How theater classes changed my life

The scene, the glow of the colourful lights, wonderful scenery! Who wouldn’t want to become an object of admiration and inspiration! For as long as I can remember I have distinguished between two things – coaching and mentoring. I don’t want to get into deciding which is better, but personally I choose mentoring. Well provided, it can lead to a great improvement

The same applies to choosing training courses or buying books. Before I focus my attention on content, I look for opinions, reviews, verify the information contained therein. I think that in a situation where one already has a master’s degree in a certain field, it is easier to search for the flavours that interest me the most and that I need. There came a point where I felt I needed something beyond written content. I kind of wanted to get to grips with what I already knew and what I was still missing. Seemingly, in my career I have provided training for managers, salespeople or even worked with people who asked me for support in preparation for interviews. Yes, such simulated situations. It’s pretty cool, I personally recommend it😉. Whereas further down the line, I was at the stage of sharing what I already know and can do versus what I can still do for myself.
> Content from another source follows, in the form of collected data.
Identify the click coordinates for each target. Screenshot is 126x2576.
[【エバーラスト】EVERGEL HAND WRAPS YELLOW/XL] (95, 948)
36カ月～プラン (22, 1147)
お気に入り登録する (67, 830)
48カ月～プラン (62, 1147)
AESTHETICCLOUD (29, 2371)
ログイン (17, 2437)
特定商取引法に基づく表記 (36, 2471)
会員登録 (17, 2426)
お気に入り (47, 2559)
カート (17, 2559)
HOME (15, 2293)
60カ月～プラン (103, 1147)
If we were to google it up, we would certainly find quite a lot of training courses on presentation, public speaking, body language and so on. That is everything we need to stand on that stage, but are all these trainings really valuable? Still, what I came across did not quite meet my expectations. I felt it wasn’t quite what I had in mind. After all, I know the correlations if it comes to subject-matter, I get what it’s all about, I don’t need to dwell on it, I need to build my awareness and put it into full-fledged practice. So, I’ve submitted my application – quite unconventionally, but if someone already knows me, it won’t surprise them – for admission to a one-year theatre school… of performative arts.

I already knew A Part – that’s the name of the theatre, remembered them for their unconventional creativity and the unique magic and unusualness of their performances. As usual, I felt the power, sent in my application, and started to feel uncertain of my abilities. I was sobered up by a phone call. I got a call from Monika Wachowicz, who was the supervisor of the group that was about to be formed. She is also a great actress, educator and lecturer. We had a frank discussion about my candidacy, my concerns, my expectations. I must admit, her kind, respectful and understanding approach to my fears and concerns, bought me in. I trusted and felt for the first time that seriously something could come out of it. Yes, it was Monika who was our mentor there in the full sense of the word.

And so it began. Our training was divided into two terms of practising and preparing for stage work, and two terms of working on the performance. Huh, well nothing difficult after all, I have performed many times on stage or in front of an audience, I thought it was no problem. What defeated me? Exposing the true side, the vulnerable one What else? Suddenly, I found that when I wasn’t in an environment I was familiar with, my demons started to rise inside of me – such as my fear of being judged, that I didn’t look good enough, that it was silly, that I wouldn’t make it, and “oh no, everyone looks better than me”. And all this just because one thing changed – I lost the base such as familiar place and people. This threw me off track, to be honest.

Working on a show – that’s something! Everything that was put into the script and scenery was created by… ourselves. We were given a general outline of the idea and this is where it started. Each of us was given the general guidelines of a particular scene and character and was expected to perform just as they felt it, an hour of preparation and off we went. What was it for? On this basis, we created almost real situations, real characters, because everything we did on that stage flowed out of us. Then, of course, the discussion started about who felt what more, etc. However, what is most important – when we stepped onto the stage, we were our characters. Literally.

Several consecutive weekends, we presented our work to the audience. If one were to attend this show every week, one would observe that… it literally never looked the same. The longer we worked on this project, our characters evolved, strengthened, were alive, on stage, but still real 😉. Stepping outside the theatre walls I was Ola again, but I know that on stage my character could breathe.

I learned many values in theatre, but the ones I remember are Monika’s words ‘You don’t play, you are on task. If you can feel it, others will see it too.” Frankly speaking, I also experienced a unique phenomenon there. When you don’t care about what you’re wearing, what you look like, reject unhealthy comparisons to others that are created in your head, you’re in a space with no stimuli, and only then you can really feel yourself. You hear the needs of your body, your head. You start to respect and appreciate what you have. Of course, breaking through the wall of complexes was a hard work, but today I think that time there was one of the best things I experienced.

What else have I learned from that? Don’t pretend anything. Our subconscious and our body are really wise, we just need to learn to listen to them and use it. It is not perfectionism that makes us specialists, but awareness, respect for emotions and truthfulness. Do I think working on stage is a great preparation for providing trainings, for example in health and safety or GDPR? Oh yes, I do. This is a scene too, and this is also where our real expert face is most welcome. And regarding what’s appropriate or not, I’ve already expressed my opinion and haven’t changed my mind😉.